### DATA EXCERPTS

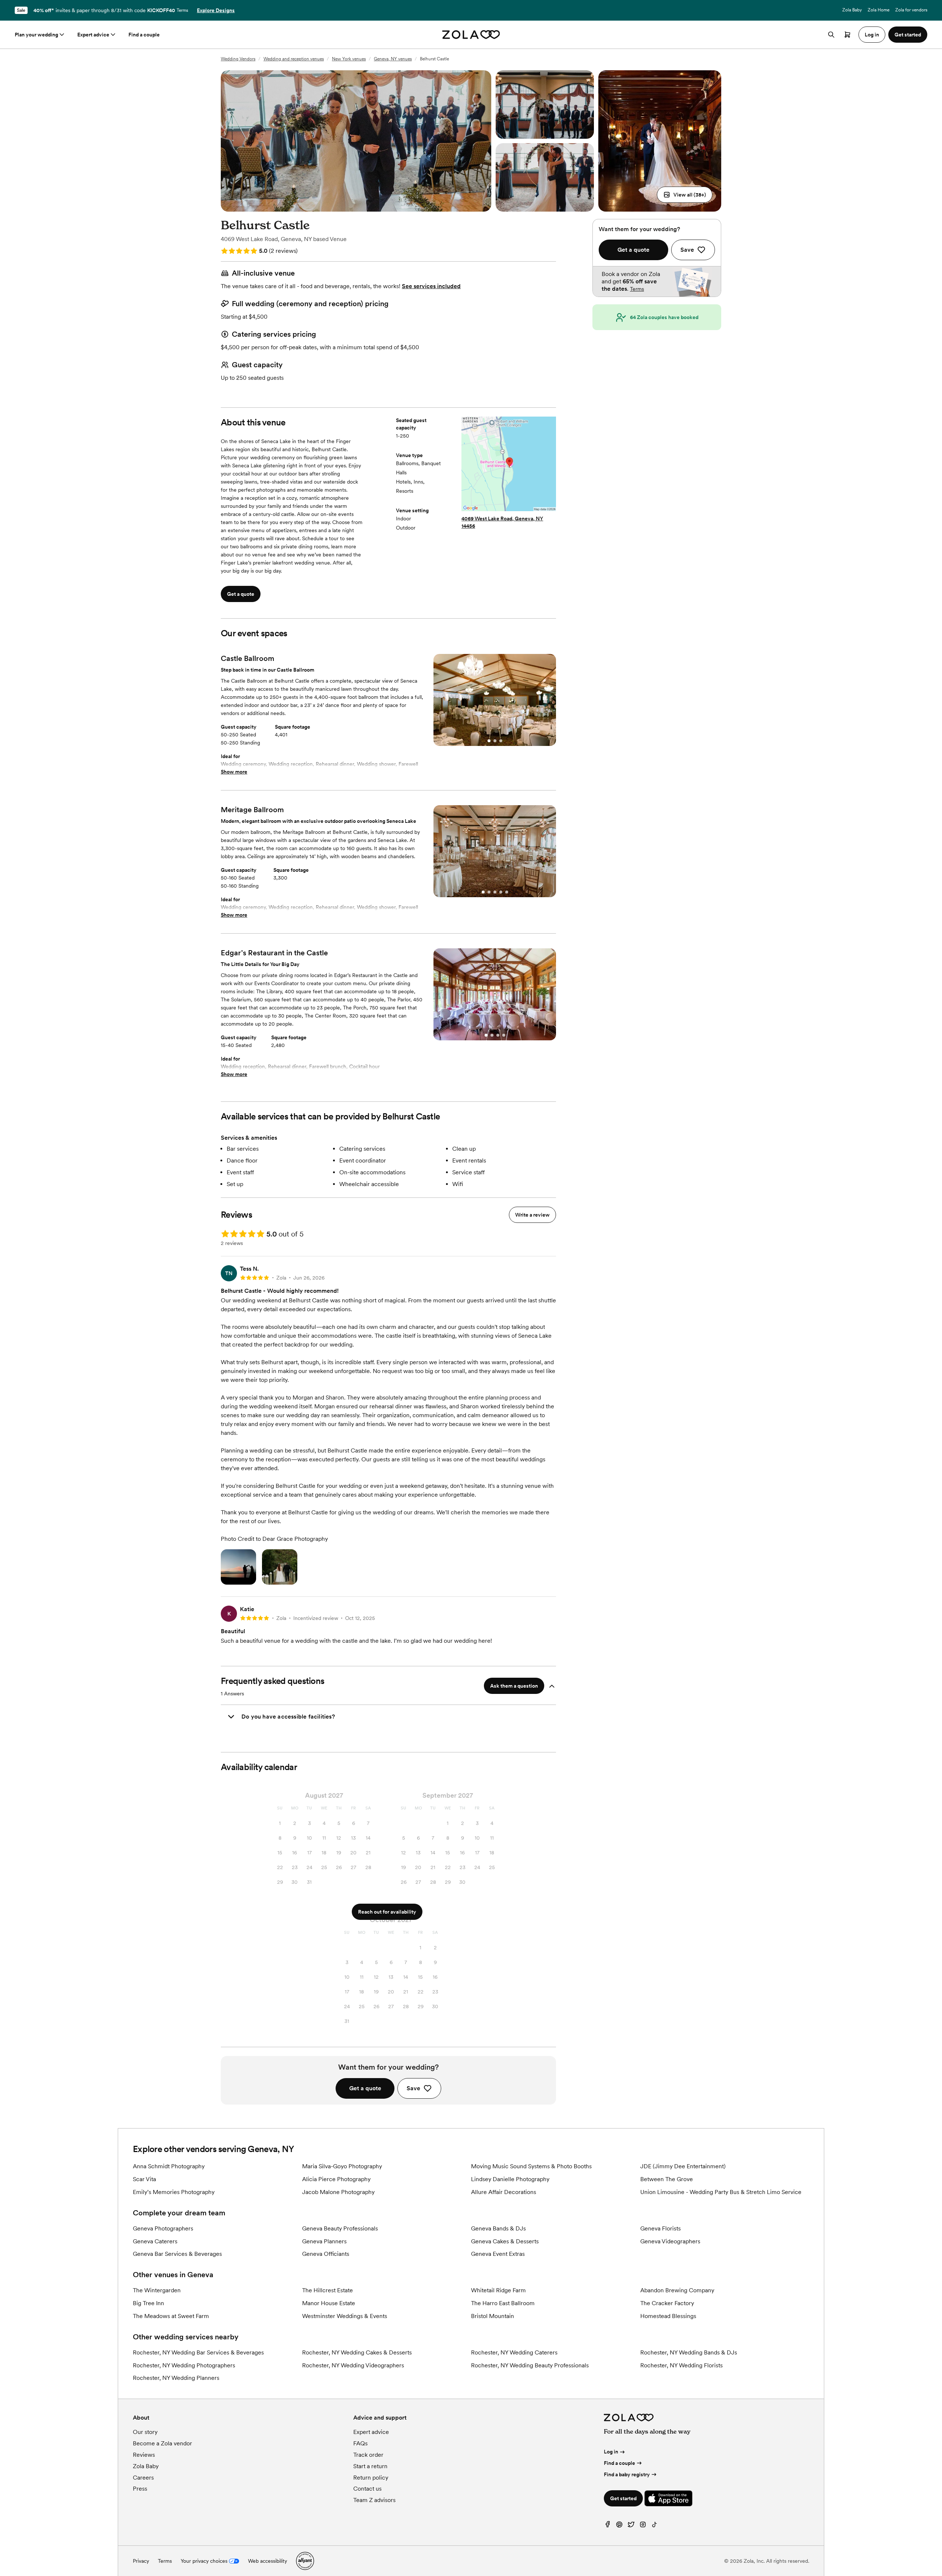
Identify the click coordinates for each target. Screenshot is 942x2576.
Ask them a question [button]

--

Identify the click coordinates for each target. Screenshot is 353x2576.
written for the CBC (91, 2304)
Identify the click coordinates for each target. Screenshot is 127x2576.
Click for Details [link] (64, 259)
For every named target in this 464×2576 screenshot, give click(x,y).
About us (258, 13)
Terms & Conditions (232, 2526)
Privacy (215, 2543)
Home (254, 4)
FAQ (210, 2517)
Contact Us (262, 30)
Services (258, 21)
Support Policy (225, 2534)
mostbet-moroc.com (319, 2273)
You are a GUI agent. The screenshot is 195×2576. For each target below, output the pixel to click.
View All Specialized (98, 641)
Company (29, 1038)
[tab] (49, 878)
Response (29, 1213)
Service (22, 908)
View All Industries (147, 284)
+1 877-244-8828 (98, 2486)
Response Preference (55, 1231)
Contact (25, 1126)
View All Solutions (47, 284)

### WHAT IS NEEDED
Check each line of the data above for the string "Identify", and copy the ones that have it.

### SOLUTION TO THE EXERCISE
Identify the click coordinates for each target. Screenshot is 942x2576.
Identify the click coordinates for each target. Screenshot is 353x2576.
Identify the click coordinates for each target. Screenshot is 127x2576.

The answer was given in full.